**Exercise inputs:**
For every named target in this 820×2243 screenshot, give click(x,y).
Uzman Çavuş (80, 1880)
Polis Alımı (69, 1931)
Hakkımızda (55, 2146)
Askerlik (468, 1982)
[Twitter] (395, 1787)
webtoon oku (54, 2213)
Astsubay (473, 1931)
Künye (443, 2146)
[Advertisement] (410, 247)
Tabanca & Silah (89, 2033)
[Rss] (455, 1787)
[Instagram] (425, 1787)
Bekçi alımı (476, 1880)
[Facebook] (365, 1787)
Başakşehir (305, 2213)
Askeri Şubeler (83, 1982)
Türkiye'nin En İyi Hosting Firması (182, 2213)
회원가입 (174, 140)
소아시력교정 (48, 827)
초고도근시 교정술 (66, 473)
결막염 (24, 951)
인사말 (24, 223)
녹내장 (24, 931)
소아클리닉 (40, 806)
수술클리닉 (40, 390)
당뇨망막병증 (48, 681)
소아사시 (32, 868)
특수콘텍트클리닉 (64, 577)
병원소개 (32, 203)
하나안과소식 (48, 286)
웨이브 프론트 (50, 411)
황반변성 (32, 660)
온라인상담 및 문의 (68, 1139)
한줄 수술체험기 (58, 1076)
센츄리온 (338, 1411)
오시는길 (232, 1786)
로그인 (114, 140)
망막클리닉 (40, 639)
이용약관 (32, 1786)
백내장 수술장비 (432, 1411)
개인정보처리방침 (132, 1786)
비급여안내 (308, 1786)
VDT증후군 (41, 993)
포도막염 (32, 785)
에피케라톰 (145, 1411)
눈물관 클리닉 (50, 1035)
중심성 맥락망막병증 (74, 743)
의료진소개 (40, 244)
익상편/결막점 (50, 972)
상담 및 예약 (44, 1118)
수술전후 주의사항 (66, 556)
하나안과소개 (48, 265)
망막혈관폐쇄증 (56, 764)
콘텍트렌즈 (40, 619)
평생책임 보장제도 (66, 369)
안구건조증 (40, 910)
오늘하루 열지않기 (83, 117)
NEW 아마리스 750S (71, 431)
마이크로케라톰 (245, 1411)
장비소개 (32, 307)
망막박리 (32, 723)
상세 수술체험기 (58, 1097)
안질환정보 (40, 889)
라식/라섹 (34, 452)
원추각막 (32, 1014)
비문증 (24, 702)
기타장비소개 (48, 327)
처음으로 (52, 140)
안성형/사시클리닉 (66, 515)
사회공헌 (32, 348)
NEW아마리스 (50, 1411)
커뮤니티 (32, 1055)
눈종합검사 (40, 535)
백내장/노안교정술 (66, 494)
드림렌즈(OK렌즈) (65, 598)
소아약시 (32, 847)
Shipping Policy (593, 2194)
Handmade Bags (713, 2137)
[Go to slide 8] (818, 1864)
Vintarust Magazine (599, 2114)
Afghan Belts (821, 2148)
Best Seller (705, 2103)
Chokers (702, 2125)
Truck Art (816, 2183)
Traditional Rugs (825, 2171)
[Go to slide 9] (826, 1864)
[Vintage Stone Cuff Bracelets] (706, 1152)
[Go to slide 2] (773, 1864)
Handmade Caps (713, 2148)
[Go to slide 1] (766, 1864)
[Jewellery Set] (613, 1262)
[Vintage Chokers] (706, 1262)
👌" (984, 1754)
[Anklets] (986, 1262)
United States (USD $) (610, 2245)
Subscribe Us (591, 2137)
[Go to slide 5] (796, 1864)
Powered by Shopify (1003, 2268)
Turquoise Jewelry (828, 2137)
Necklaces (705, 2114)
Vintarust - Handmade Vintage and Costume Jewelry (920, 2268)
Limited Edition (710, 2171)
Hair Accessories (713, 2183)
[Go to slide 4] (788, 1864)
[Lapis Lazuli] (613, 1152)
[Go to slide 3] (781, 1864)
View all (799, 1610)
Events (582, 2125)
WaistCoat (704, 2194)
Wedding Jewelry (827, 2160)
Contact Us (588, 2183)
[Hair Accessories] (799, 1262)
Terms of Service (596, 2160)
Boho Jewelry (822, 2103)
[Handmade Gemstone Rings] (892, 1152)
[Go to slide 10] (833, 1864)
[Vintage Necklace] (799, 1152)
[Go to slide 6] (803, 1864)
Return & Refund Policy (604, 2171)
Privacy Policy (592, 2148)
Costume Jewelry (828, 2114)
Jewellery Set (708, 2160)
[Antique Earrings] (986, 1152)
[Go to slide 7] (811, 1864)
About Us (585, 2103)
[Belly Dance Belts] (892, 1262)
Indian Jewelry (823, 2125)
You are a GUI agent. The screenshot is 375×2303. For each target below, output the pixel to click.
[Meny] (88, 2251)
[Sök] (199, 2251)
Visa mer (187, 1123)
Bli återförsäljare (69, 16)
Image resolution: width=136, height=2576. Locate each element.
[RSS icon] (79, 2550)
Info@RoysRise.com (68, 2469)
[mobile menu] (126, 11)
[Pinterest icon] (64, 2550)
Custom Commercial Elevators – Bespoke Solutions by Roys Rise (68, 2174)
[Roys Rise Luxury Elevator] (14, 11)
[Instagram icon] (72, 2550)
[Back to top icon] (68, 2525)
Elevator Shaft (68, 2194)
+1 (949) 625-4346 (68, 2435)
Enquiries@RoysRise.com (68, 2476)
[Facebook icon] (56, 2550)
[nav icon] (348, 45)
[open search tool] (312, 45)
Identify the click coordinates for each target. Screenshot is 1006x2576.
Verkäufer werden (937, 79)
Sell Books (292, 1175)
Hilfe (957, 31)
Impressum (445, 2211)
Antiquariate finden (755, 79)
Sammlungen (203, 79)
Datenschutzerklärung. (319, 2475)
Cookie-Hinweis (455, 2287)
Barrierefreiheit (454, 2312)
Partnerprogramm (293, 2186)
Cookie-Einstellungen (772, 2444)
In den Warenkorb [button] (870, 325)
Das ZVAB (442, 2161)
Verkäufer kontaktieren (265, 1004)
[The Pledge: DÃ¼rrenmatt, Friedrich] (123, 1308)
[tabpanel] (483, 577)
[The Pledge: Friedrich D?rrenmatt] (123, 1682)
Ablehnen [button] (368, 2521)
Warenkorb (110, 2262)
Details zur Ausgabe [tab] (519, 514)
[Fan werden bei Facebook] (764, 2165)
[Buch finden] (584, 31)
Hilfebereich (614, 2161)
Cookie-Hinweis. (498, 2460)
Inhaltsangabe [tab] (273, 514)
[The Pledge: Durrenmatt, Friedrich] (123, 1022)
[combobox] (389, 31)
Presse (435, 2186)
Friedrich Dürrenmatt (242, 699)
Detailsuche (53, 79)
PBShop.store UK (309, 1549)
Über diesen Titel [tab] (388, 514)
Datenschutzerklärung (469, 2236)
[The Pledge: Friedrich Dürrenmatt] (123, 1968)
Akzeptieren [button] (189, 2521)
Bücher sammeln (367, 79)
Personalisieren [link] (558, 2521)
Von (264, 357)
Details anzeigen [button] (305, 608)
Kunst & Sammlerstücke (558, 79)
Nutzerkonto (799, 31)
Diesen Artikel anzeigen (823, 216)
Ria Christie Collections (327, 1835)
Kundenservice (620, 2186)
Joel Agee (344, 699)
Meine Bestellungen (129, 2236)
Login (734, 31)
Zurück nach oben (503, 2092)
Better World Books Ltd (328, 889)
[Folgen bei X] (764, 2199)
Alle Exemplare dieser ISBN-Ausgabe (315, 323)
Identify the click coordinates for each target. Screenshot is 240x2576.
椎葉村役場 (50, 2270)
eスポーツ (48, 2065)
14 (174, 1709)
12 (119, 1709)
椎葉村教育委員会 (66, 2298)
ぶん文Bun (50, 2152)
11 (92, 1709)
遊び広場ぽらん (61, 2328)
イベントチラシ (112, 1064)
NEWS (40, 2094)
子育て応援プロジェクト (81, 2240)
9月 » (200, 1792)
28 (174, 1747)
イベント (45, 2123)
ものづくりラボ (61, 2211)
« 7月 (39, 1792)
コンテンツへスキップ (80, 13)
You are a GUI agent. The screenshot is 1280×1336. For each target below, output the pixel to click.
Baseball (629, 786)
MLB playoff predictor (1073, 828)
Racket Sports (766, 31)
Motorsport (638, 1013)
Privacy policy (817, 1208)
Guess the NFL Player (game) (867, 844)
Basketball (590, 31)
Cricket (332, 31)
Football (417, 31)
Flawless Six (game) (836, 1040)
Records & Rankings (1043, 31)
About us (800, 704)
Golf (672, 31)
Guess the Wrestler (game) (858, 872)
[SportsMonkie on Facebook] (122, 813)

**Problem details:**
Copy every line of the records above, starting with the first, up to and including the line containing "수술클리닉 (40, 390)".

**Task output:**
For every named target in this 820×2243 screenshot, give click(x,y).
Uzman Çavuş (80, 1880)
Polis Alımı (69, 1931)
Hakkımızda (55, 2146)
Askerlik (468, 1982)
[Twitter] (395, 1787)
webtoon oku (54, 2213)
Astsubay (473, 1931)
Künye (443, 2146)
[Advertisement] (410, 247)
Tabanca & Silah (89, 2033)
[Rss] (455, 1787)
[Instagram] (425, 1787)
Bekçi alımı (476, 1880)
[Facebook] (365, 1787)
Başakşehir (305, 2213)
Askeri Şubeler (83, 1982)
Türkiye'nin En İyi Hosting Firması (182, 2213)
회원가입 (174, 140)
소아시력교정 (48, 827)
초고도근시 교정술 (66, 473)
결막염 (24, 951)
인사말 (24, 223)
녹내장 (24, 931)
소아클리닉 (40, 806)
수술클리닉 (40, 390)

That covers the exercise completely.